[start of Entries supplied]
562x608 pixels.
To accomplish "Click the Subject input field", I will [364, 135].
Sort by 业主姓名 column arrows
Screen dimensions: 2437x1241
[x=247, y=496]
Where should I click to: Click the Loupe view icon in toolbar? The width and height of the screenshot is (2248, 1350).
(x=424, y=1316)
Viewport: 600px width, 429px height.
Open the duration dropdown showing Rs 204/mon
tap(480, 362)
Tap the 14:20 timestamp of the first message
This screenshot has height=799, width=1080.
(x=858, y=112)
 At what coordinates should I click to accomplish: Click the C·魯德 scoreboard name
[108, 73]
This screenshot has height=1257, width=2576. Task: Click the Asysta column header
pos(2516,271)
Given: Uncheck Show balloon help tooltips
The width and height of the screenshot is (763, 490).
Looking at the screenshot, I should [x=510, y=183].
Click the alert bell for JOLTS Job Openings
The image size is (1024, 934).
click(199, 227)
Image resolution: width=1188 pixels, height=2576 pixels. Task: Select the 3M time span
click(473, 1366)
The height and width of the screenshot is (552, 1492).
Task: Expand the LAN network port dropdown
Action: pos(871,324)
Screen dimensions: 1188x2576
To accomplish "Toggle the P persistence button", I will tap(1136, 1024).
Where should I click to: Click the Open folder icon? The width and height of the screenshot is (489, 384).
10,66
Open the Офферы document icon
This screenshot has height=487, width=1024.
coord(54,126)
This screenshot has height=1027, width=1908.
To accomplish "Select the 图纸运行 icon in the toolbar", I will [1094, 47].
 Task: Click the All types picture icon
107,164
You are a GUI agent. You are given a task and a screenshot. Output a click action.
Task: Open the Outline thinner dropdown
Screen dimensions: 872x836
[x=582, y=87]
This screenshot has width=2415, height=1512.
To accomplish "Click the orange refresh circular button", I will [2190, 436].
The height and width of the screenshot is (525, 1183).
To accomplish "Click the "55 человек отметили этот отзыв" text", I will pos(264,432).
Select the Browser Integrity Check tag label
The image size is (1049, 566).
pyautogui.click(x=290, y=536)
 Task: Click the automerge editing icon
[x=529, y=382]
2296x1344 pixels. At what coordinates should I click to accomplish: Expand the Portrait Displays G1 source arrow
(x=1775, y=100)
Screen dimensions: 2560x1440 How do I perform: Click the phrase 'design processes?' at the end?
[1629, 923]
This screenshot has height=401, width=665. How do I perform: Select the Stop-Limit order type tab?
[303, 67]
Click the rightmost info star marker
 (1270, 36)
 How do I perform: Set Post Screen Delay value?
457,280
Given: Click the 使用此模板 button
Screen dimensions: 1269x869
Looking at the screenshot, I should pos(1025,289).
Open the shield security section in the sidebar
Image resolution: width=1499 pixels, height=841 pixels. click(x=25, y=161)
[end of Entries supplied]
Can you put every line from the one containing "Open the shield" down to the final line above, both included, into a JSON list with one string per line and no blank lines?

[
  "Open the shield security section in the sidebar",
  "Image resolution: width=1499 pixels, height=841 pixels. click(x=25, y=161)"
]